**What this task involves**: Restate word for word the line containing "Instruction: Open the PowerPoint small tile" and all remaining lines of the entries below.

Segment Start: Records supplied

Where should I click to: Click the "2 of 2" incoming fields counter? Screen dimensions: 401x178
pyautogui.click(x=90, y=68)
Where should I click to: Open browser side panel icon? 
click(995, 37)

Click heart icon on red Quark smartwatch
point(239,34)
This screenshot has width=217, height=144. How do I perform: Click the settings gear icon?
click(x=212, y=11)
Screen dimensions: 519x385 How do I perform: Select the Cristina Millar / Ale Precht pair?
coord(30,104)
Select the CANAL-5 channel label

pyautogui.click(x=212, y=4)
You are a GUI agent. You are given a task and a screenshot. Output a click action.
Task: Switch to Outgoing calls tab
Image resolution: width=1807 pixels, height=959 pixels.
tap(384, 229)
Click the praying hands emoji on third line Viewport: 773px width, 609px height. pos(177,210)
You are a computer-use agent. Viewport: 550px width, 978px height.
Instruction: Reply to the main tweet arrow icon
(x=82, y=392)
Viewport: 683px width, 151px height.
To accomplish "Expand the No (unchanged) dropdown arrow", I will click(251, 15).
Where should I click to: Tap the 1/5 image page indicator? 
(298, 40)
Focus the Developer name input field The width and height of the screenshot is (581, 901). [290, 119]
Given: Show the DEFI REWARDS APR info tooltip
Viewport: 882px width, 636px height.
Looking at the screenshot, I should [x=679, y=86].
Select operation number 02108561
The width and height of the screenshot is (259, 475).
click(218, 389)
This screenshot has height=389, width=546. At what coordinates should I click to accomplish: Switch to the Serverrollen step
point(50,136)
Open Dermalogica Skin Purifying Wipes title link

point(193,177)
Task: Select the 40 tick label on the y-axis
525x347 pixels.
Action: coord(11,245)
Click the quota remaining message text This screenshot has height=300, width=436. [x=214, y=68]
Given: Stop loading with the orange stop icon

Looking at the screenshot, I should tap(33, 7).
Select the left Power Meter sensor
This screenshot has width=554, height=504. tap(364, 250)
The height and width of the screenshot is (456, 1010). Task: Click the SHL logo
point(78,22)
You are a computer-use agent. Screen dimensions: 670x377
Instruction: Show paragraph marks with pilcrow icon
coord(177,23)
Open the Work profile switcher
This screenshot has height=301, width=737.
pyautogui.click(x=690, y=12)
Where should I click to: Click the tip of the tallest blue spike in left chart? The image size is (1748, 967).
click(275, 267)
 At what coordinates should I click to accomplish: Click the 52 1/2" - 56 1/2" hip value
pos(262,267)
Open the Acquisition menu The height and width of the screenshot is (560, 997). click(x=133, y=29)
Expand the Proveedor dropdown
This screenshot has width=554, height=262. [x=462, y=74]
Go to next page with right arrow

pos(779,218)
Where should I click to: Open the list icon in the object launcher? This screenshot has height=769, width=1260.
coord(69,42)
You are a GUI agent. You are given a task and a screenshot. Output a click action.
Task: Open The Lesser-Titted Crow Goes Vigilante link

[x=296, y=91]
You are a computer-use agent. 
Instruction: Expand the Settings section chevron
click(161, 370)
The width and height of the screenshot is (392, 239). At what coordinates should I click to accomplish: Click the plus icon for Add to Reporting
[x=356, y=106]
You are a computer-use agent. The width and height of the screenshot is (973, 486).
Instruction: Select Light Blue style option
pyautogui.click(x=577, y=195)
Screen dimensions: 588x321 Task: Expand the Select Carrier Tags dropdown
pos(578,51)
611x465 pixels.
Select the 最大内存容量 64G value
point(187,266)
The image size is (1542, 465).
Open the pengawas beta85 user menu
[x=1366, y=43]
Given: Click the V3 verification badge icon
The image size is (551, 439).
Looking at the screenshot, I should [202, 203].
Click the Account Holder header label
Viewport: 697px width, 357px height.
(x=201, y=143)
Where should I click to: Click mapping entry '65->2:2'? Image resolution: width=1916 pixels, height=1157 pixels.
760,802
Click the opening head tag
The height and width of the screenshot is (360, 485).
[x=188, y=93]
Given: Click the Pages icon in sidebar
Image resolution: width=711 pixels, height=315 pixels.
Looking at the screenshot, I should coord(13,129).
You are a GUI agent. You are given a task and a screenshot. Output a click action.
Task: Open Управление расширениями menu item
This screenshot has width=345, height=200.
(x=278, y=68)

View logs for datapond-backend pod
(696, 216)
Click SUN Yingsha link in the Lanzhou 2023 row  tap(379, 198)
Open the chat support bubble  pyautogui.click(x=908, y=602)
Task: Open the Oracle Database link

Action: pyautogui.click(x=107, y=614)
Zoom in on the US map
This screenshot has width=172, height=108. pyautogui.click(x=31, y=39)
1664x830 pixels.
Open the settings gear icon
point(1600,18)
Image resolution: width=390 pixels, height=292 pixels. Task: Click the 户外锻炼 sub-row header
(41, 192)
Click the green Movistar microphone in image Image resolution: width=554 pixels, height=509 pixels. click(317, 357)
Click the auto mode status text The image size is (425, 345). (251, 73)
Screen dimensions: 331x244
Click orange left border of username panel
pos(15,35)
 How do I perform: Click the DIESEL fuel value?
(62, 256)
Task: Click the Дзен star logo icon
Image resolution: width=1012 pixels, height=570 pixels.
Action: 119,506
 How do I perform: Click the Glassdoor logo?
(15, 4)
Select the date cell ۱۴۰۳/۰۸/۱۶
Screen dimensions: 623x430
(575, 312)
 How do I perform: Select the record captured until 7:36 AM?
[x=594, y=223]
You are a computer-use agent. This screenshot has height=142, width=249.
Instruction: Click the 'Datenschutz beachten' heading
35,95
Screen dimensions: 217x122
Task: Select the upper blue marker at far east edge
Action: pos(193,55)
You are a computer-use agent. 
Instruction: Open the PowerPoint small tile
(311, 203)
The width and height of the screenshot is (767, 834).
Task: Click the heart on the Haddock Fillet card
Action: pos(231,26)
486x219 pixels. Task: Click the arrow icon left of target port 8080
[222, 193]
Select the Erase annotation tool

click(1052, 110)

Segment End: Records supplied

**Output below**:
Instruction: Open the PowerPoint small tile
(311, 203)
The width and height of the screenshot is (767, 834).
Task: Click the heart on the Haddock Fillet card
Action: pos(231,26)
486x219 pixels. Task: Click the arrow icon left of target port 8080
[222, 193]
Select the Erase annotation tool

click(1052, 110)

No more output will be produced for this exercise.